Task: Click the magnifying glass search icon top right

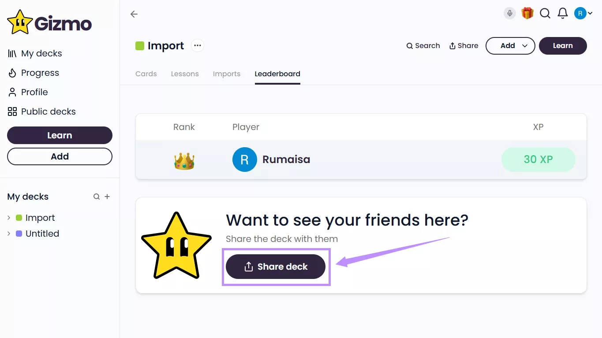Action: (x=545, y=13)
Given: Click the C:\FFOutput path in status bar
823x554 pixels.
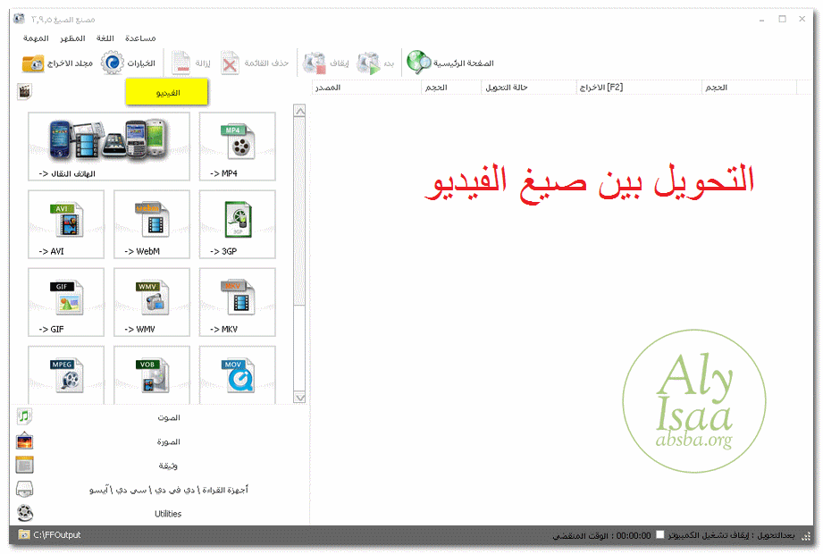Looking at the screenshot, I should click(x=57, y=535).
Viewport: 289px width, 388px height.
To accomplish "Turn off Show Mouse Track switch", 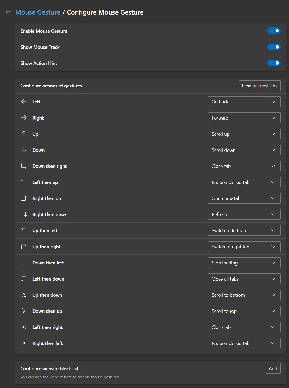I will point(274,47).
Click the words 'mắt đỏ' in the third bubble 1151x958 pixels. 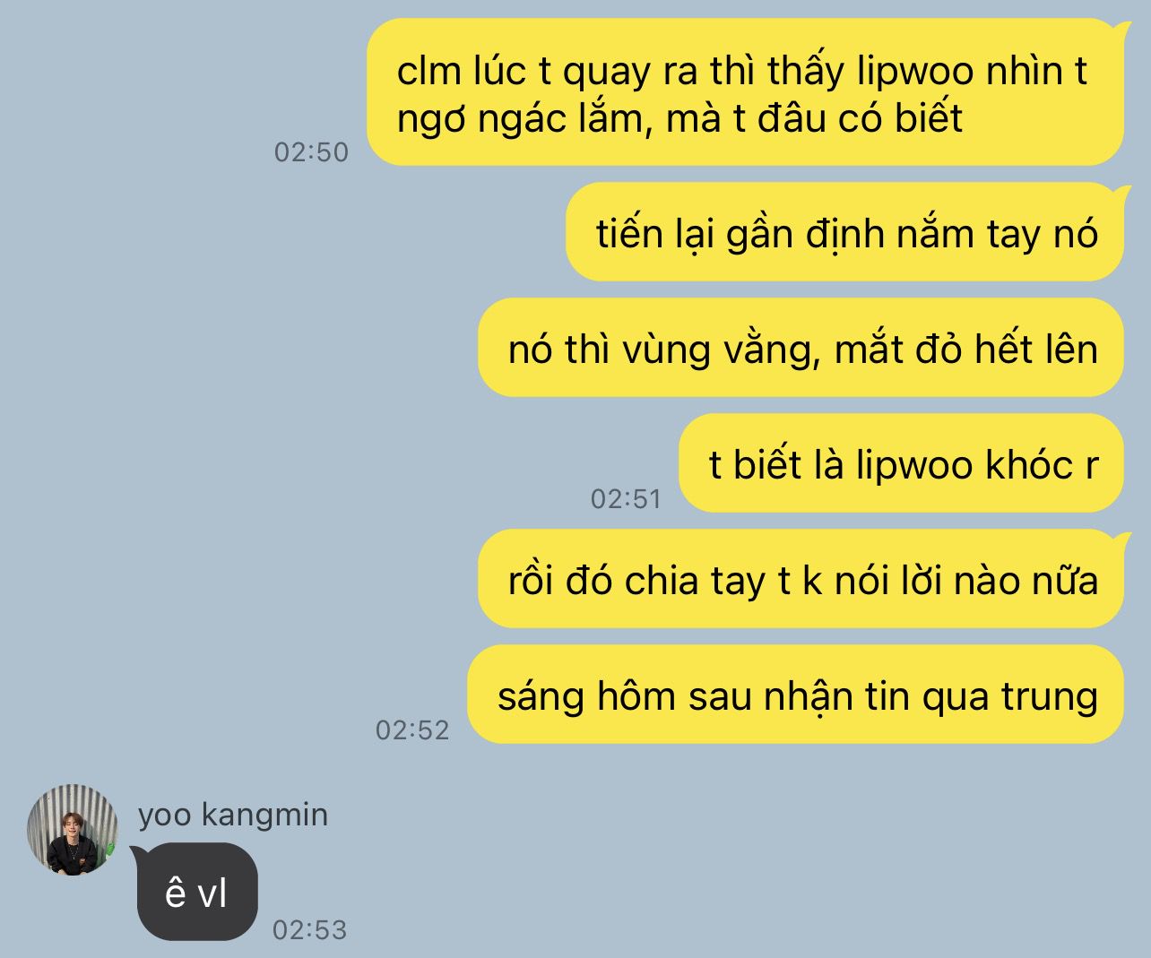click(x=898, y=349)
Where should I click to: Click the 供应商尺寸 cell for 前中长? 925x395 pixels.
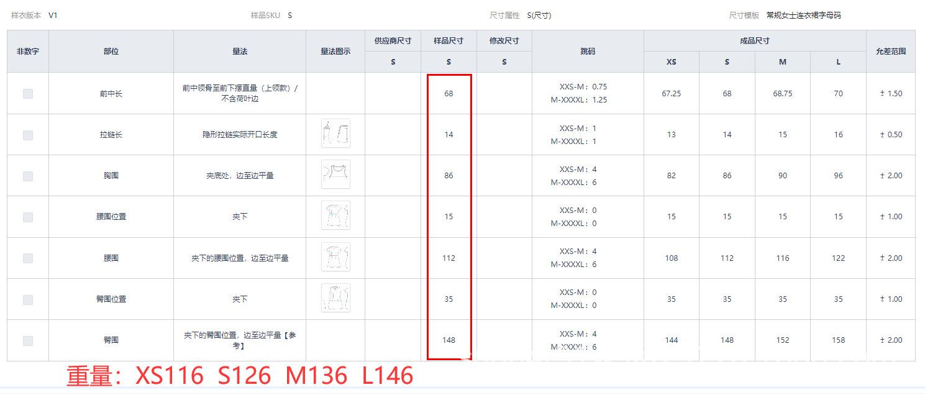point(393,94)
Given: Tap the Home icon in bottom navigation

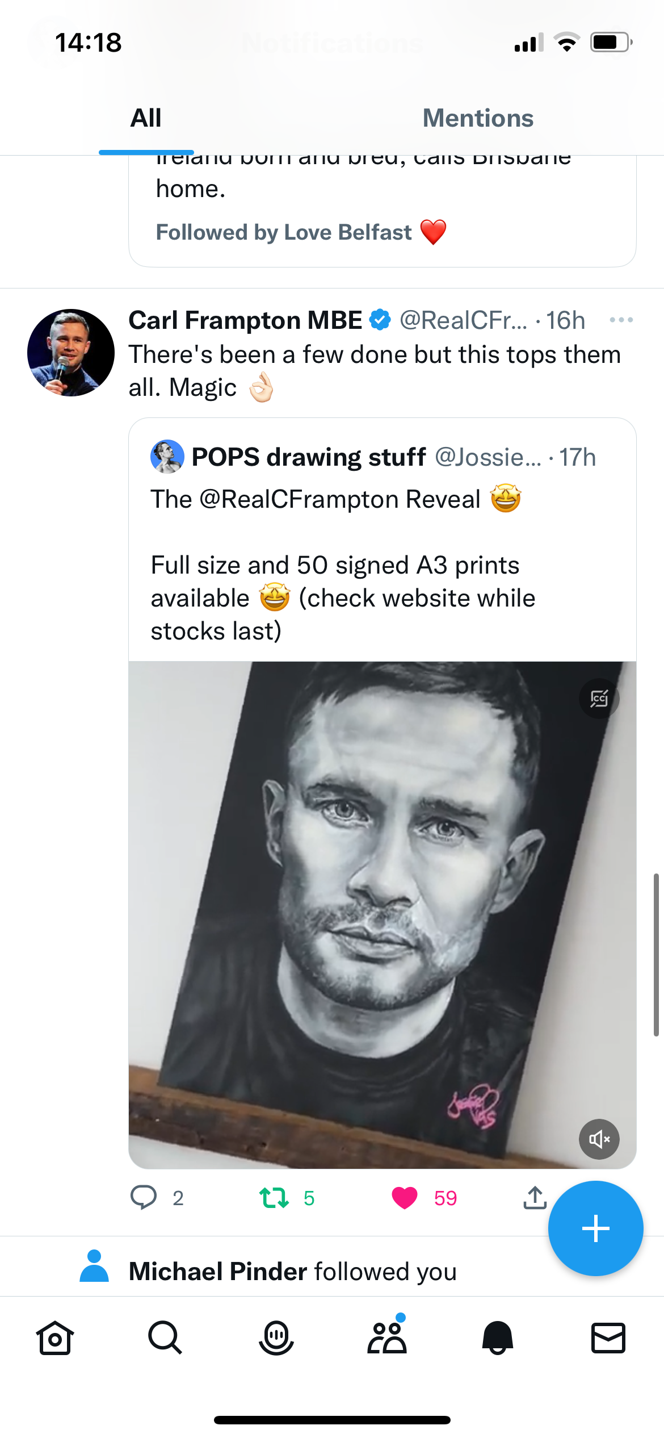Looking at the screenshot, I should (x=55, y=1339).
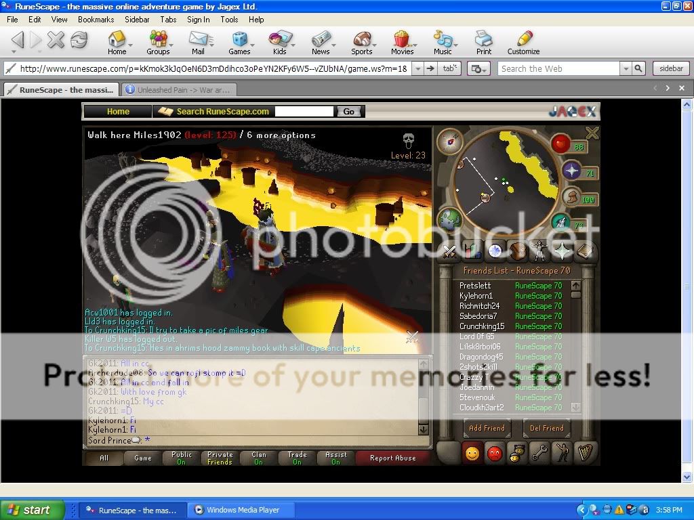Screen dimensions: 694x520
Task: Click the Add Friend button
Action: pyautogui.click(x=487, y=428)

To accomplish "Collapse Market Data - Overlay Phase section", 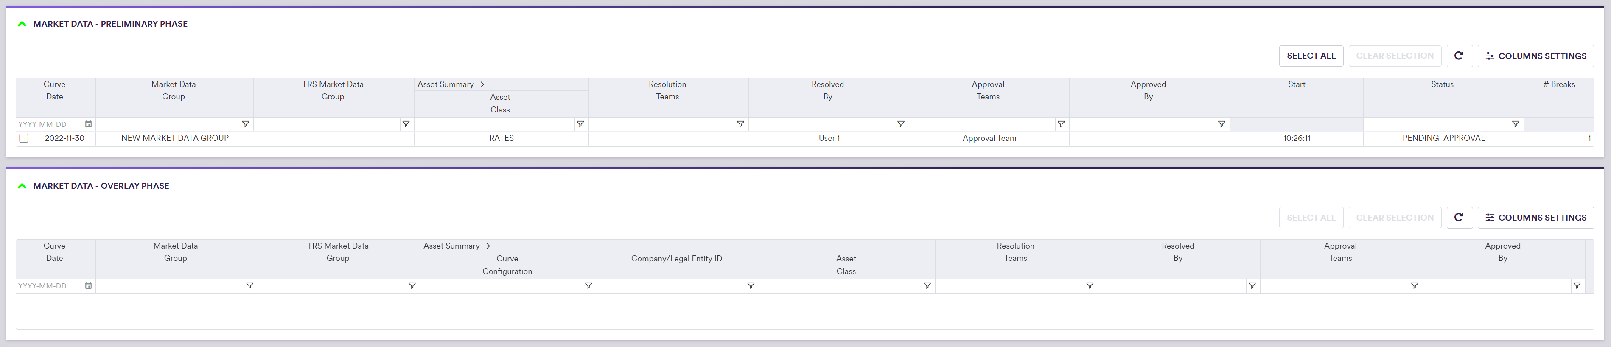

▸ **ACTION ITEM**
Take the lines from the one that contains "Where should I" down to the last line of the listing above, both included, and set them down exactly, leaving out pictures.

▸ **ANSWER SPACE**
Where should I click to: Click the 供应商尺寸 cell for 前中长? 925x395 pixels.
point(393,94)
Given: Tap the Home icon in bottom navigation

Looking at the screenshot, I should (x=55, y=1339).
Screen dimensions: 694x520
Task: Click the Add Friend button
Action: pyautogui.click(x=487, y=428)

To accomplish "Collapse Market Data - Overlay Phase section", 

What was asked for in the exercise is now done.